Making the Switch – Step 3

Step 3: Ditch the Kibble

Once the ferret begins to eat the soup consistently, remove the kibble from their diet completely. Congratulations, they are now on a RAW soup diet!

Do NOT let your ferret run the show!

Keep in mind that ferrets are like very stubborn, intelligent human toddlers – they can and will try to manipulate you into giving them their way. If you tell a toddler to eat vegetables, and when they refuse cave and give them ice cream they will never learn to eat their veggies because they know that if they wait long enough, they will get ice cream. In the same way, many ferrets will “refuse” to eat their raw despite being adjusted to the taste because they know that if they refuse long enough, you will cave and give them back their precious kibbles. THEY have trained YOU! This is often even worse with Freeze Dried food! Both kibble and freeze dried are very “addictive.” For this reason, we recommend holding freeze dried food and treats until AFTER your ferret is fully switched to raw. Once your switch is complete, you can add the occasional freeze dried meal or treat back into their diet, but not before.
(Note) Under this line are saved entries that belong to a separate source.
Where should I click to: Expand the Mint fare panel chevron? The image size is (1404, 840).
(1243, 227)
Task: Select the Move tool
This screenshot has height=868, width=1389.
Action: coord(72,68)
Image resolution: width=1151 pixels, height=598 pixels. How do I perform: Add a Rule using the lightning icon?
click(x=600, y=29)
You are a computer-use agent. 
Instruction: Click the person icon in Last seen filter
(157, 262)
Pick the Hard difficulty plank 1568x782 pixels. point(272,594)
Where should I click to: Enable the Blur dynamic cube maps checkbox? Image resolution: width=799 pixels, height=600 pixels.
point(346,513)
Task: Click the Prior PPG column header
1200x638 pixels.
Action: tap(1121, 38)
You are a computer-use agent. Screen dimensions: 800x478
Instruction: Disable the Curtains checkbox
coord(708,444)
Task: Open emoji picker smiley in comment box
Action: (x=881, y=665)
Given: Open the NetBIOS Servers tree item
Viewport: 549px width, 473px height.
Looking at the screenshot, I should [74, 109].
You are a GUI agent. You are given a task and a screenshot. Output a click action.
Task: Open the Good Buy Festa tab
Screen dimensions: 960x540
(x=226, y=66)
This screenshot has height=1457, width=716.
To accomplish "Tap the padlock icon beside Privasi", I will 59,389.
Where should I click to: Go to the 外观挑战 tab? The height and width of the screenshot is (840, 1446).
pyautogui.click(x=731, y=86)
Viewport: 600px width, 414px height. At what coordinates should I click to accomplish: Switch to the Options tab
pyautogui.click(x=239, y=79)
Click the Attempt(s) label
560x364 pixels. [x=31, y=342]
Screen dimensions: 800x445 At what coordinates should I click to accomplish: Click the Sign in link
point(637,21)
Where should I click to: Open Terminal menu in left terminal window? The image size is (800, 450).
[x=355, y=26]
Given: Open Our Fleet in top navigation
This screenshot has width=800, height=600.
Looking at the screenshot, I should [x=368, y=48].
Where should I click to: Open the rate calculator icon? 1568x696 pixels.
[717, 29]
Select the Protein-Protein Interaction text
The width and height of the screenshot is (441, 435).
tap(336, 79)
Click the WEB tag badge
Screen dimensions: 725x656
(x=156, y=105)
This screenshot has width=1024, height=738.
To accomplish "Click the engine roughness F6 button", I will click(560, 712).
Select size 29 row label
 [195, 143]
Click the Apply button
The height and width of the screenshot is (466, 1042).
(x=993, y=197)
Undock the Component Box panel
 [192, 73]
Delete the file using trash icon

If you are worried that your ferret is not eating enough, weigh them regularly and track their weight over time to watch for significant losses (keeping in mind that some fluctuation is normal, and that there is a significant drop in weight when your ferret enters spring/summer mode.) You can also dangle your ferret and look at their sides – their sides should be roughly parallel. Bulging sides means they are overweight (OR can be a sign of organ enlargement requiring a vet visit). Hourglass sides indicate that your ferret is underweight. If you think your ferret is too skinny, we suggest that you attempt hand feeding the raw soup to ensure your ferret is eating enough. (Do not give back the kibble unless you absolutely have to). This will also help to accustom them even more to the raw food. Once they gain the weight back, begin weaning them off of hand feeding to eating on their own.

Stay strong! Would you let a human toddler dictate what they eat every day? (Even if they chose to eat nothing but ice cream for breakfast, lunch and dinner)? Remember that YOU are the adult, YOU are the parent, and YOU decide what your ferret eats, NOT your ferret! 

Health Note: At this point in the switch your ferret is on a soft foods diet. In addition, it takes some time for their GI tracts to adjust to the new foods. It is normal to see strange poops at this point in the switch, and you should expect stools to be significantly softer than usual. This will improve as their GI tracts adjust, as well as when chunks and bones are added into the diet. If their stools are too soft you can increase the amount of bone meal or eggshell powder.

If you are concerned about the poop, check out our poop-chart

Additionally, any ferret not yet eating chunks of meat and raw bones will need their teeth brushed 1-2x per week.